Aim of the task: Take each line of the listing that has the string "profile" and report it.
--- START ---
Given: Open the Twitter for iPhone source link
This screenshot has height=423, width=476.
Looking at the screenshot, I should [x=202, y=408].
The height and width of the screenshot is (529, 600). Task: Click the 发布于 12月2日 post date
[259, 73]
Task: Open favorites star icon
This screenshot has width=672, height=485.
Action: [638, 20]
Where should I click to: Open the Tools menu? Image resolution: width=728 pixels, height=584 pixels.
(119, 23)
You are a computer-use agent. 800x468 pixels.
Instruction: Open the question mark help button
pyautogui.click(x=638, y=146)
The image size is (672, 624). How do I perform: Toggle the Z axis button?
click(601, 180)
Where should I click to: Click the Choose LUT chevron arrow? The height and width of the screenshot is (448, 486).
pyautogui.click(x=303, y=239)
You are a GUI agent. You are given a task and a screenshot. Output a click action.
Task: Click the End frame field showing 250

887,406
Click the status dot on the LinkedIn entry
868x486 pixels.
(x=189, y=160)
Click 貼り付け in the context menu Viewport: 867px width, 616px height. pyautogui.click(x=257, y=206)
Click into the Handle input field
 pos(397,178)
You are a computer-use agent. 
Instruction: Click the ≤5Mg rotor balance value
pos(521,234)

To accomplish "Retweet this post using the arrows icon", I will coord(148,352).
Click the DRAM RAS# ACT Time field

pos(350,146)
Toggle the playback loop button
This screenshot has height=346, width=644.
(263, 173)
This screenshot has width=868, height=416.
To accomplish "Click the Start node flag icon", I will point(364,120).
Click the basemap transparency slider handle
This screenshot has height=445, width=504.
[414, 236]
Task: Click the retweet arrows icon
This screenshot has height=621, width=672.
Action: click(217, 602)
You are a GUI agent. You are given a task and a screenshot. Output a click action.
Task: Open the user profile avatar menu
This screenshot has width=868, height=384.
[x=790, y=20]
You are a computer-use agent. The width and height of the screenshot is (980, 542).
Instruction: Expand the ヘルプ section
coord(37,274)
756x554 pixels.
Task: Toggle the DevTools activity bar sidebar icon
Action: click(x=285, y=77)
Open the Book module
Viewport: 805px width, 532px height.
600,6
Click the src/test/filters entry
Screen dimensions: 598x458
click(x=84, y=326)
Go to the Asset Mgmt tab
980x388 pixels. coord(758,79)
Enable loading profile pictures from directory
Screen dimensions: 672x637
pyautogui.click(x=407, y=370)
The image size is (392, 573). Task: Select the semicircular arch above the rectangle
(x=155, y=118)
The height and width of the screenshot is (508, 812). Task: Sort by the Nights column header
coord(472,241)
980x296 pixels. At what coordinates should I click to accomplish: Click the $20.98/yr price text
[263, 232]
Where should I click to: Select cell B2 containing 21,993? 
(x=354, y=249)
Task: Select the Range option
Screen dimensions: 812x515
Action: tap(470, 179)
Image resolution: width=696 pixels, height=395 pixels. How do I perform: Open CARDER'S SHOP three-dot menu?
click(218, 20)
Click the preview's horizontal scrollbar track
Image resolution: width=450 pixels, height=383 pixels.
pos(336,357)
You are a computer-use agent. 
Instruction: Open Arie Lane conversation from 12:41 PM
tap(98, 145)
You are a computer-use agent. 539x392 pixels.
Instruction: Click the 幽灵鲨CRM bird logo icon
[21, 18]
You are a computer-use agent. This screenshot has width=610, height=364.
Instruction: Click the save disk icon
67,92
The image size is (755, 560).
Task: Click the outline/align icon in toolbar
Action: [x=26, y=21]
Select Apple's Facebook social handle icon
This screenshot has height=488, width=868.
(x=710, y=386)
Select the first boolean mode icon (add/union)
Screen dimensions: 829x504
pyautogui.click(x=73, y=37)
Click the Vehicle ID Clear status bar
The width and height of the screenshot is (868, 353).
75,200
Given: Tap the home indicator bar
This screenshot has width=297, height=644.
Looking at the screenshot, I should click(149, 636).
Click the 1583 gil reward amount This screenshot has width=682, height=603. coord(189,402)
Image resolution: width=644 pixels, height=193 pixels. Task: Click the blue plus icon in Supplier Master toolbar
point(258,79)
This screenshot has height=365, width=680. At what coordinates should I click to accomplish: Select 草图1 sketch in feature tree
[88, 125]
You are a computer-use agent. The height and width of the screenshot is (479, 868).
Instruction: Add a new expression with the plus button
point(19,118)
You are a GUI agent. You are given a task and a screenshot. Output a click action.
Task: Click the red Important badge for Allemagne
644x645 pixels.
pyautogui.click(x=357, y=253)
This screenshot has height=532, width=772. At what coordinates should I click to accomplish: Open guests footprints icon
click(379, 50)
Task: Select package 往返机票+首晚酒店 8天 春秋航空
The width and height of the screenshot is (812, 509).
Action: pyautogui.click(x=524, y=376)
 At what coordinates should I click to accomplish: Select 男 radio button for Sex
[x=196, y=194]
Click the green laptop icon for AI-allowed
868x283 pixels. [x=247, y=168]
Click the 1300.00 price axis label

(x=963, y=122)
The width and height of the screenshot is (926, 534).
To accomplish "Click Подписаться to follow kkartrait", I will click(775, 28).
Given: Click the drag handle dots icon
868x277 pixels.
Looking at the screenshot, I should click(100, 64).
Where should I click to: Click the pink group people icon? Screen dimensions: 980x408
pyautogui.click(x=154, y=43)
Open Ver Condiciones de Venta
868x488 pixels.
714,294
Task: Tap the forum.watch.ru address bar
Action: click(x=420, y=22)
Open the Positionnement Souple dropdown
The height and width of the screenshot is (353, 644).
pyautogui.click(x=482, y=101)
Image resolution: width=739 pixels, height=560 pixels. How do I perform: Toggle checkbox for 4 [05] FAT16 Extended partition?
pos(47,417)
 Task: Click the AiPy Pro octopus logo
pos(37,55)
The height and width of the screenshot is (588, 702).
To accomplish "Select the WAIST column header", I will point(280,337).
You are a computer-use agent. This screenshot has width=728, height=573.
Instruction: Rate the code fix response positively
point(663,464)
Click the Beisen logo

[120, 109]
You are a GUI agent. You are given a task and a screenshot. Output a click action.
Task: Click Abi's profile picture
--- END ---
Response to this exercise:
Task: Open the user profile avatar menu
Enable loading profile pictures from directory
Task: Click Abi's profile picture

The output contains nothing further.